> _DESCRIPTION OF THE TASK_
Please reproduce the records below line for line, without any changes.

↓↓↓

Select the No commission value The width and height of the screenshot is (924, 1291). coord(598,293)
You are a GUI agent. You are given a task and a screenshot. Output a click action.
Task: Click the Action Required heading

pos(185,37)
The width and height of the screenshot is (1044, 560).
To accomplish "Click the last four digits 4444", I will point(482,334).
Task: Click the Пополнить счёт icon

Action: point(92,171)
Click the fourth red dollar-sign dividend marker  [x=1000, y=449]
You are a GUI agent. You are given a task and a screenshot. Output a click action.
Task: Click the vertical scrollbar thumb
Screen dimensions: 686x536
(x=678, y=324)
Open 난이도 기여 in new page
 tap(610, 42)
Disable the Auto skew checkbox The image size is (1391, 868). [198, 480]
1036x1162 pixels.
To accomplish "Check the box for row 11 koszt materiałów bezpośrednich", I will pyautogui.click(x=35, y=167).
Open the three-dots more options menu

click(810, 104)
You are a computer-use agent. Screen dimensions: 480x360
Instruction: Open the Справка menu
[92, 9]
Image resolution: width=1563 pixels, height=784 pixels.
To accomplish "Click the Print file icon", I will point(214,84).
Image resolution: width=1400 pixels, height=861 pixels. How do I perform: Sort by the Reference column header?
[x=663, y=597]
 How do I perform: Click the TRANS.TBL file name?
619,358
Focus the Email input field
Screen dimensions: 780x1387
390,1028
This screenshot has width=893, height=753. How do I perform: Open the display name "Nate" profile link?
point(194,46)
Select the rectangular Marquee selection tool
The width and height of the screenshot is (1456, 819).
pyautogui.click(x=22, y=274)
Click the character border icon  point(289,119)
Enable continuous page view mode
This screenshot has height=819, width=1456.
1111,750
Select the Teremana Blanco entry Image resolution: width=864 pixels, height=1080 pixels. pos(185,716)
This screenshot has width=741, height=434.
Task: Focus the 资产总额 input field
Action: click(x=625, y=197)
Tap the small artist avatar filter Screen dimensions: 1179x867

↑↑↑

> _REPLY_
Select the No commission value The width and height of the screenshot is (924, 1291). coord(598,293)
You are a GUI agent. You are given a task and a screenshot. Output a click action.
Task: Click the Action Required heading

pos(185,37)
The width and height of the screenshot is (1044, 560).
To accomplish "Click the last four digits 4444", I will point(482,334).
Task: Click the Пополнить счёт icon

Action: point(92,171)
Click the fourth red dollar-sign dividend marker  [x=1000, y=449]
You are a GUI agent. You are given a task and a screenshot. Output a click action.
Task: Click the vertical scrollbar thumb
Screen dimensions: 686x536
(x=678, y=324)
Open 난이도 기여 in new page
 tap(610, 42)
Disable the Auto skew checkbox The image size is (1391, 868). [198, 480]
1036x1162 pixels.
To accomplish "Check the box for row 11 koszt materiałów bezpośrednich", I will pyautogui.click(x=35, y=167).
Open the three-dots more options menu

click(810, 104)
You are a computer-use agent. Screen dimensions: 480x360
Instruction: Open the Справка menu
[92, 9]
Image resolution: width=1563 pixels, height=784 pixels.
To accomplish "Click the Print file icon", I will point(214,84).
Image resolution: width=1400 pixels, height=861 pixels. How do I perform: Sort by the Reference column header?
[x=663, y=597]
 How do I perform: Click the TRANS.TBL file name?
619,358
Focus the Email input field
Screen dimensions: 780x1387
390,1028
This screenshot has width=893, height=753. How do I perform: Open the display name "Nate" profile link?
point(194,46)
Select the rectangular Marquee selection tool
The width and height of the screenshot is (1456, 819).
pyautogui.click(x=22, y=274)
Click the character border icon  point(289,119)
Enable continuous page view mode
This screenshot has height=819, width=1456.
1111,750
Select the Teremana Blanco entry Image resolution: width=864 pixels, height=1080 pixels. pos(185,716)
This screenshot has width=741, height=434.
Task: Focus the 资产总额 input field
Action: click(x=625, y=197)
Tap the small artist avatar filter Screen dimensions: 1179x867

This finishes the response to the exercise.